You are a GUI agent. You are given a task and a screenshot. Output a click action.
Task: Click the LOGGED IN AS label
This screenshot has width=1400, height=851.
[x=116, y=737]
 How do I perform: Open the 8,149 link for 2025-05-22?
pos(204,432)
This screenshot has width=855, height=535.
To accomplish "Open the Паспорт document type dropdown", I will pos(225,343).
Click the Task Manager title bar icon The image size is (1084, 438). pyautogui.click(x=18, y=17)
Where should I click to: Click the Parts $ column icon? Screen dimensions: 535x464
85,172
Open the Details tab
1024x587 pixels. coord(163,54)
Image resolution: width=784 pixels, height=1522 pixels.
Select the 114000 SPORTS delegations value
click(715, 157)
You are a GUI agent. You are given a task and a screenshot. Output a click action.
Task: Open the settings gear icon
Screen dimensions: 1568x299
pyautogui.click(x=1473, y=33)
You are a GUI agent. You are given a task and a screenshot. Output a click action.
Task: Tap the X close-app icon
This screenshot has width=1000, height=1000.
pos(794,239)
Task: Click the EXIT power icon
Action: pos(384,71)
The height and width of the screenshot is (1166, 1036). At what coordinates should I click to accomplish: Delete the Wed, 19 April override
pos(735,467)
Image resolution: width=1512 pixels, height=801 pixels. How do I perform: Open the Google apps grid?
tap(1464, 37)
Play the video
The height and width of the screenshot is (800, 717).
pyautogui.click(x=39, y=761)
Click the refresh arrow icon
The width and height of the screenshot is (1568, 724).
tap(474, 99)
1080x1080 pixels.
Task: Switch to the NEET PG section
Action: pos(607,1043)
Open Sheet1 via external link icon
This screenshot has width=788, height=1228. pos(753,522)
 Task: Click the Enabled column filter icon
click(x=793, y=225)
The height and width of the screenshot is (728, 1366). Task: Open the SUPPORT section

§

*To do*: Begin at the line containing "Open Sheet1 via external link icon" and reproduce each line through the end of the records above.

*Task answer*:
Open Sheet1 via external link icon
This screenshot has width=788, height=1228. pos(753,522)
 Task: Click the Enabled column filter icon
click(x=793, y=225)
The height and width of the screenshot is (728, 1366). Task: Open the SUPPORT section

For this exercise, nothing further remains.